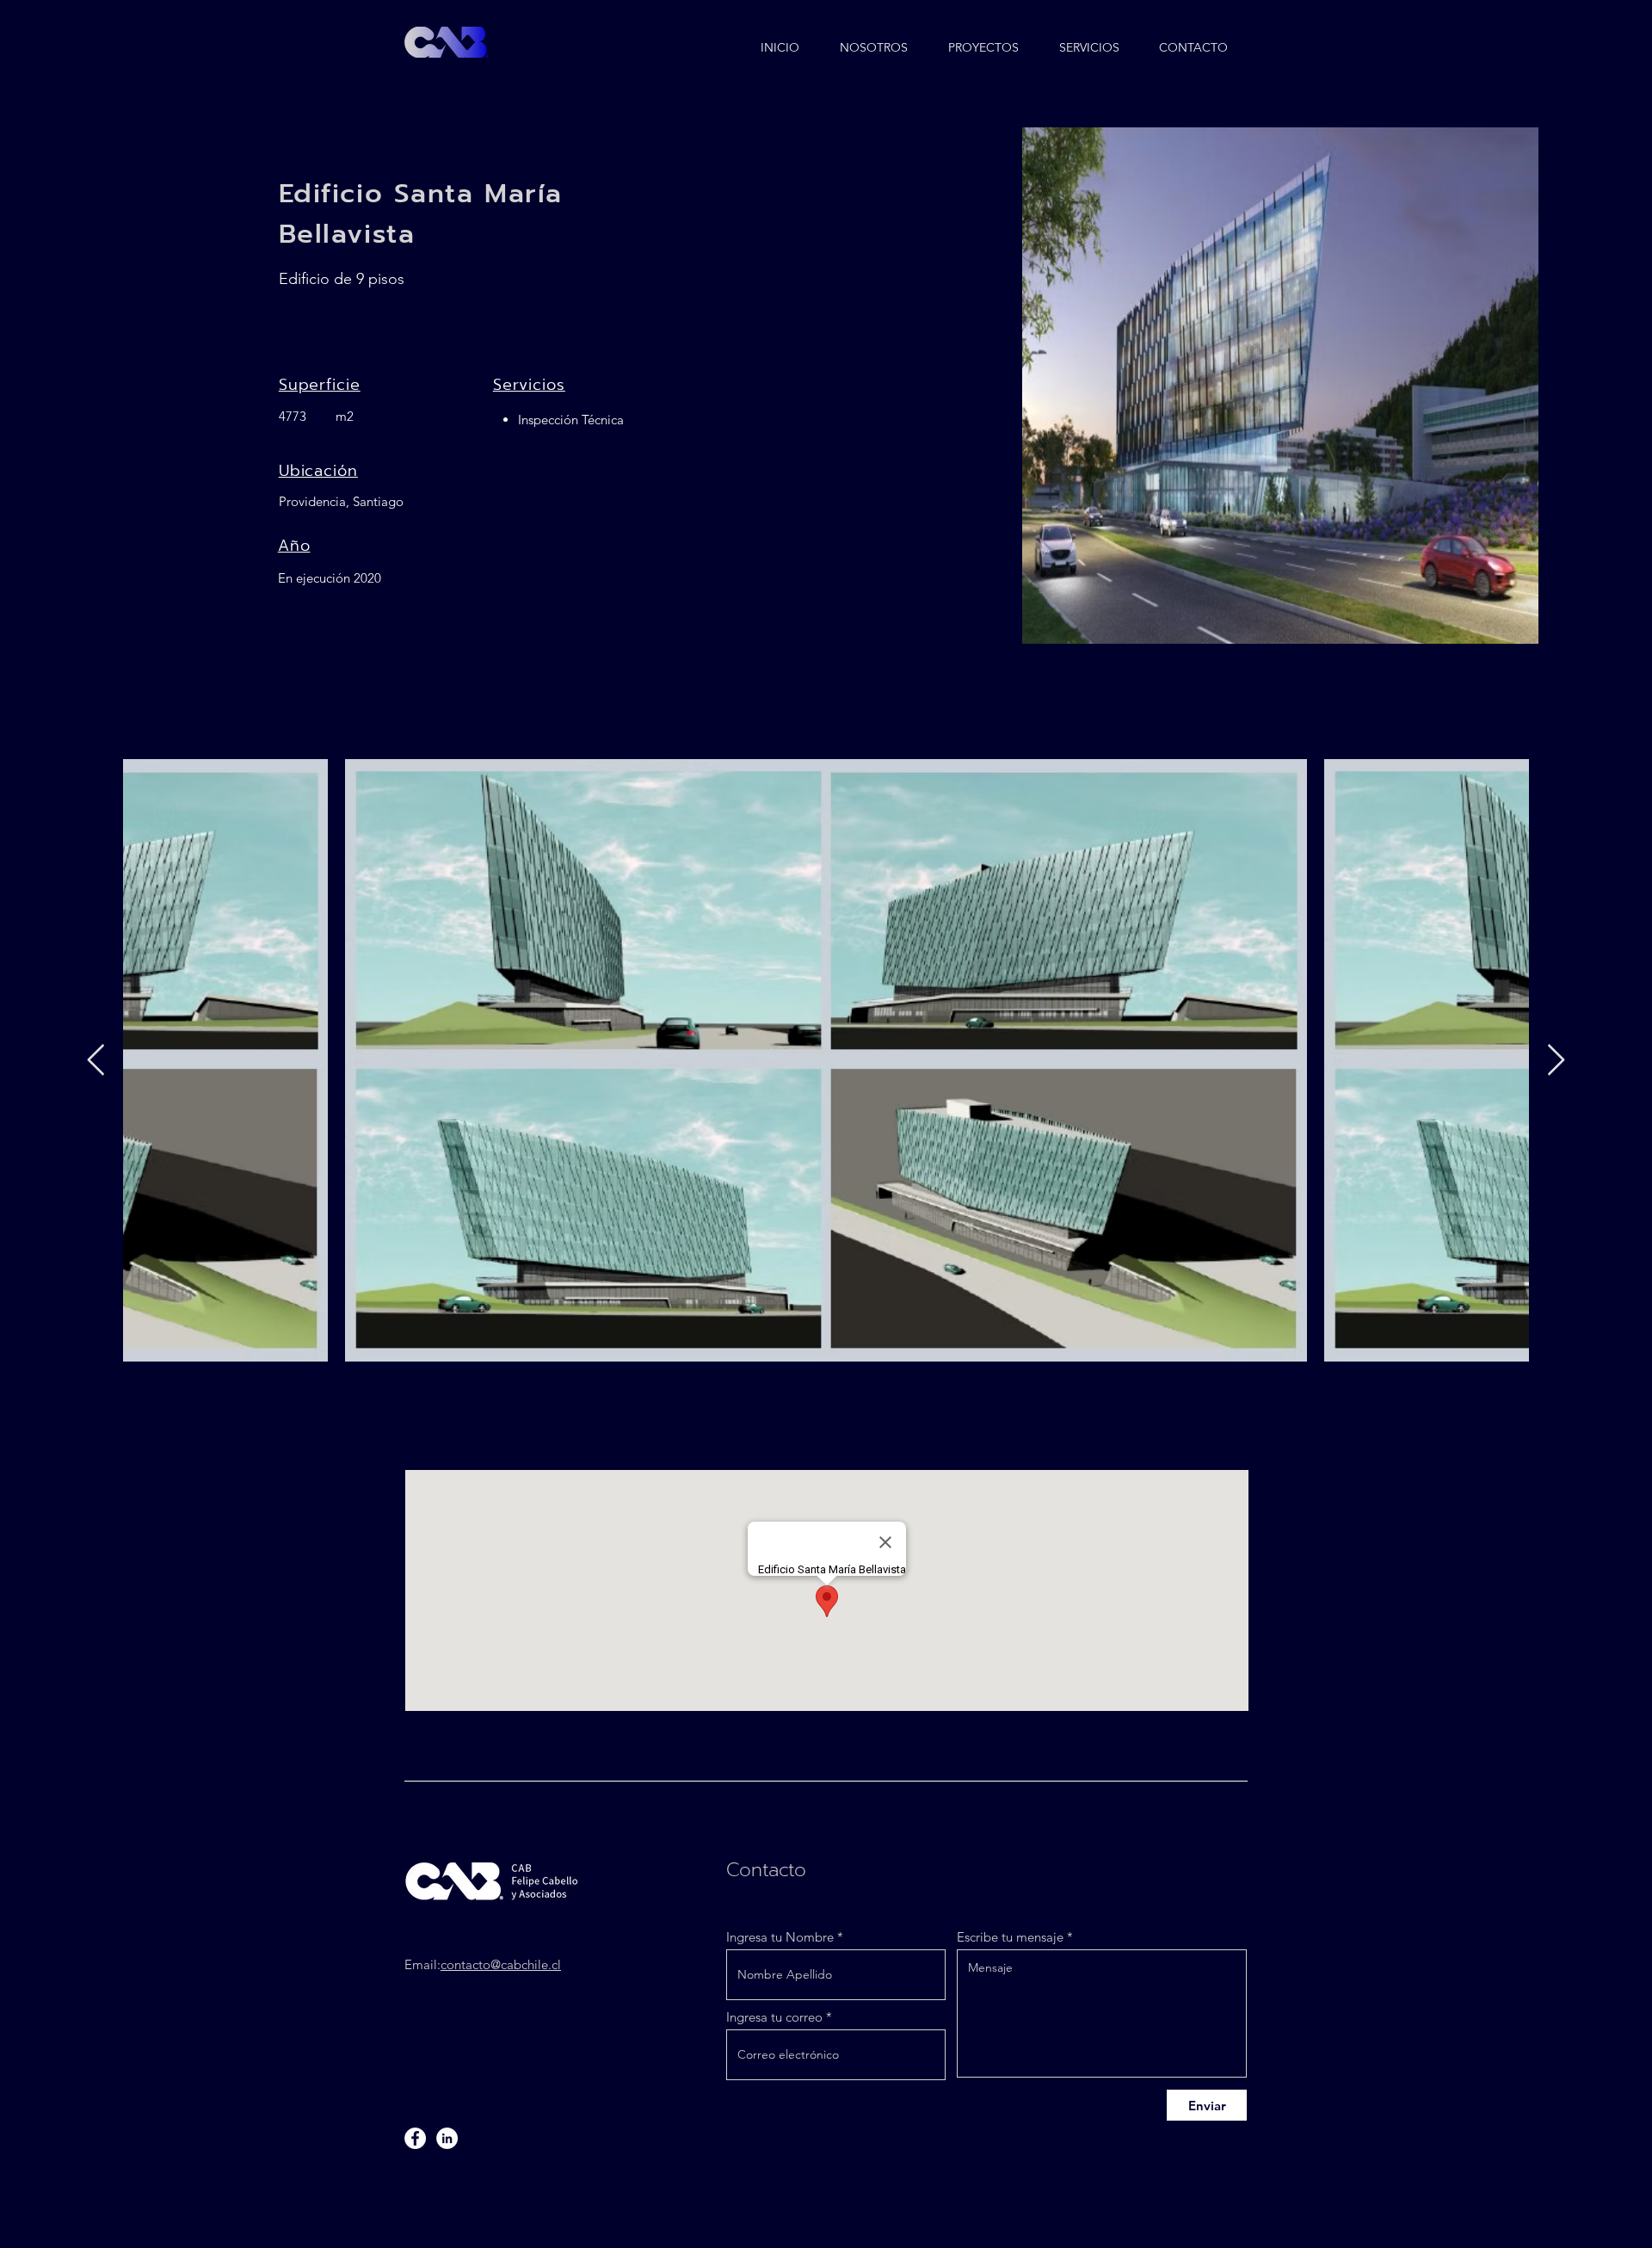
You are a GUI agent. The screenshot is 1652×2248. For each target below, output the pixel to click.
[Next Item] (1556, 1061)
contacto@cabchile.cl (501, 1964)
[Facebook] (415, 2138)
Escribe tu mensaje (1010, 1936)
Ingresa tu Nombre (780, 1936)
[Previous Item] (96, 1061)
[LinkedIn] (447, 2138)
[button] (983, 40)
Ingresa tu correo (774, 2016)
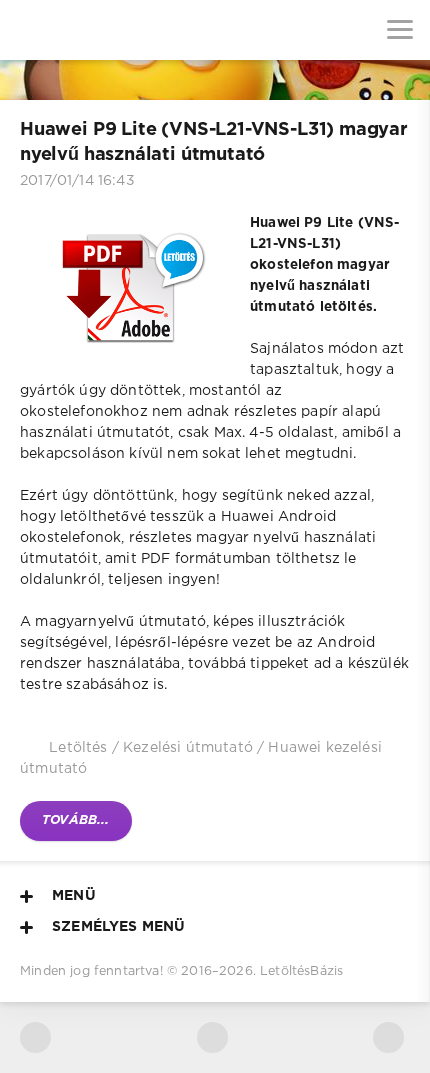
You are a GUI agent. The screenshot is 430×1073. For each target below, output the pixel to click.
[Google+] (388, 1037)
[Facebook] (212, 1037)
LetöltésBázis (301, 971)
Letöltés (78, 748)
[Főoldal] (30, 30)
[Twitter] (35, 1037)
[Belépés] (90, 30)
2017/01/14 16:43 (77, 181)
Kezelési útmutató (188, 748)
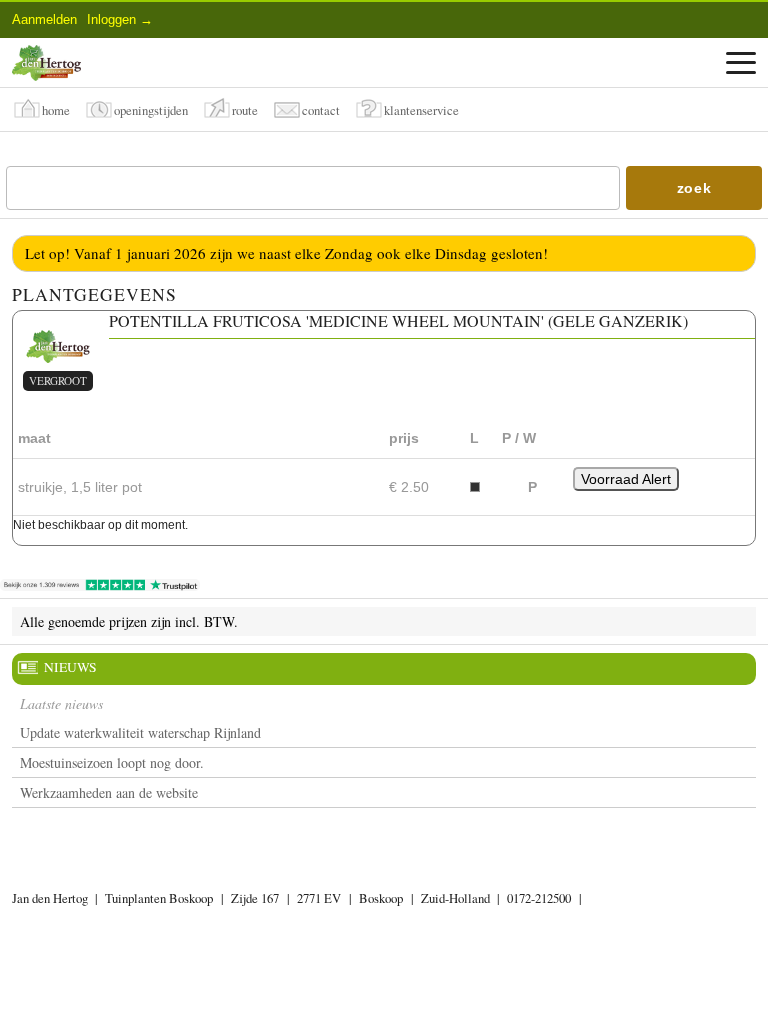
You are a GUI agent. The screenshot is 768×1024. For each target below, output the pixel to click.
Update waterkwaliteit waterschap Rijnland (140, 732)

■ Your instructions ■
Check each line of the data above, and please copy the ones in which the string "screenshot" occurs.

■ Response to the exercise ■
You are a GUI agent. The screenshot is 1652×2248. For each target below, output the pixel to click.
You are a GUI agent. The screenshot is 430×1073. For each target below, output the pixel to click.
You are a GUI agent. The screenshot is 768×1024. For each target below, output the pixel to click.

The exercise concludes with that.